Bakışlarını arkama çevirdi. Gözlerini kocaman açarak sevinçle bağırdı.
"Babaaa!", diyerek kapının ağızında durmuş bizi izleyen aşkıma koştu.
"Babaam.", dedi Kara. Kaan'ı kucağına aldı. Onların arasında ki aşkı izledim.
"Baba yarın beni çiftliğe götüreceksin değil mi?", dedi Kaan. Bir kez unut be çocuk. Kim ona ne söz verirse versin asla unutmuyordu.
"Götüreceğim Babam.", dedi Kara. Kaan sevinçle boynuna sarılıp karanın yüzünden öptü.
"Seni çok seviyorum Baba.", dedi elimdeki yastıkla onlara doğru attım.
"Bölüyorum aranızda ki aşkı ama Kaan Ağamızın banyo yapması lazım.", dedim Kara'ya bakarak. Kara ağızını açtı konuşacağı sıra oğlu ondan önce davrandı.
"Tamam Harirem hemen kızma. Babam beni yıkar.", dedi büyümüşte küçülmüş haliyle. Kara'da benim gibi ağzı açık oğluna döndü.
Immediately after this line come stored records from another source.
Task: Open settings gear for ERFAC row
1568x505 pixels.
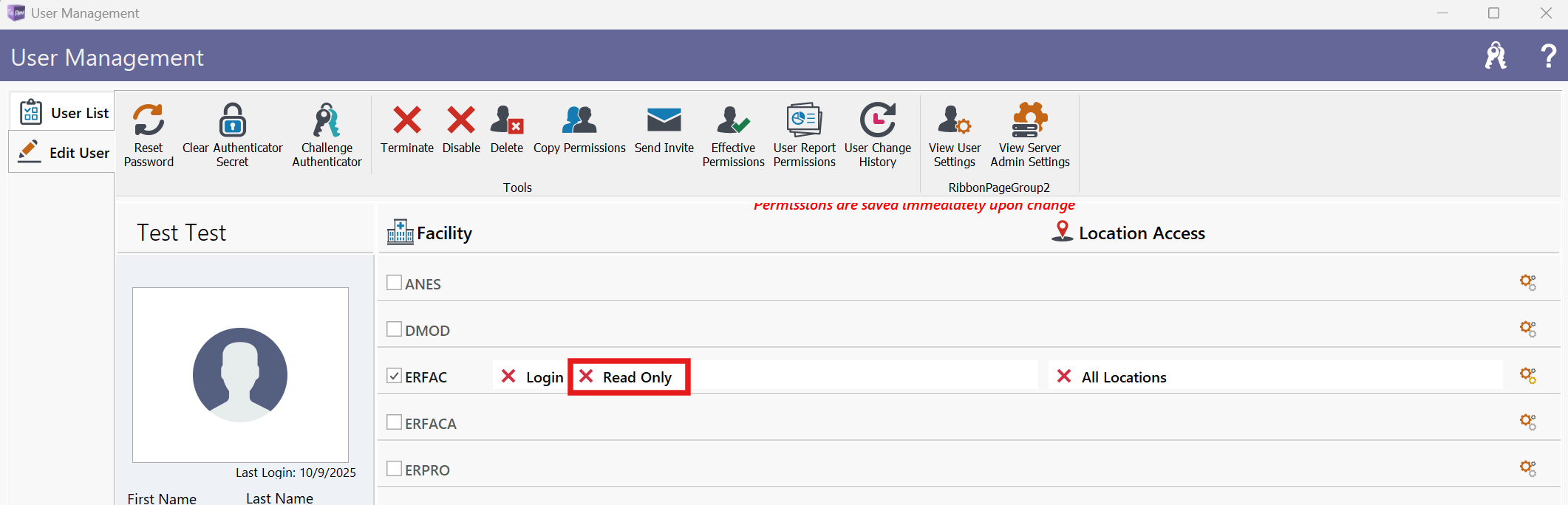Action: (1527, 376)
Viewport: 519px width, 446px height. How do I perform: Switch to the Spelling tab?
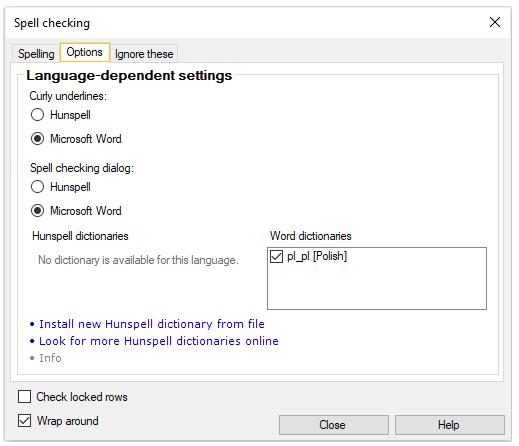pos(36,54)
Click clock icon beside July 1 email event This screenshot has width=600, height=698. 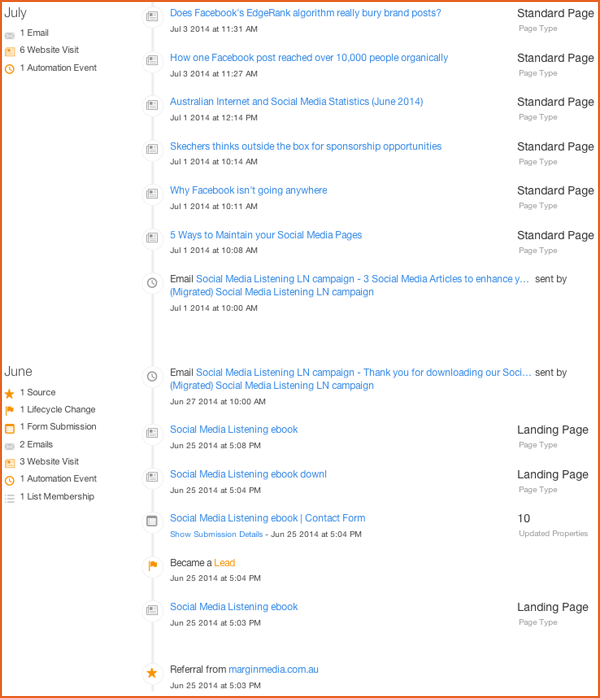[152, 283]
"Sen annene Harire mi diyorsun oğlum?", dedi Kaan kafasını salladı.
"Eee sende diyorsun Baba. Hem büyüyünce annemle evleneceğim.", dedi Kara ile ikimiz gülmemizi tutmayı bırakıp kahkahalarla gülmeye başladık.
Kara, Kaan'ı da alıp banyoya geçmişti bende küçük ağamızın dağınık odasını topladım. Banyodan gelen kahkaha seslerini ile bende banyoya girdim. Kaan elindeki köpükleri babasının yüzüne sürmüştü. Onların halini kıskanarak bende içeri girerek yanlarına gittim. Kara beklemediğim bir anda arkasını döndü elindeki viskiye ile beni ıslamaya başladı.
"Kara bak yapma. Ama siz görürsünüz.", dedim lavabonun yanına gidip çeşmeyi açtım. Akan suyun altına iki elimi birleştirerek avucuma suyu biriktirdiğim suyu Kara'ya doğru attım.
"Harirem ısla Babamı.", diyerek tezahürat tutan oğlum ile Kara'ya döndüm. Gözlerinde ki tutku ile çeşmeyi kapatarak elimi havaya kaldırdım. Kızaran yanaklarım ile hızlıca konuştum.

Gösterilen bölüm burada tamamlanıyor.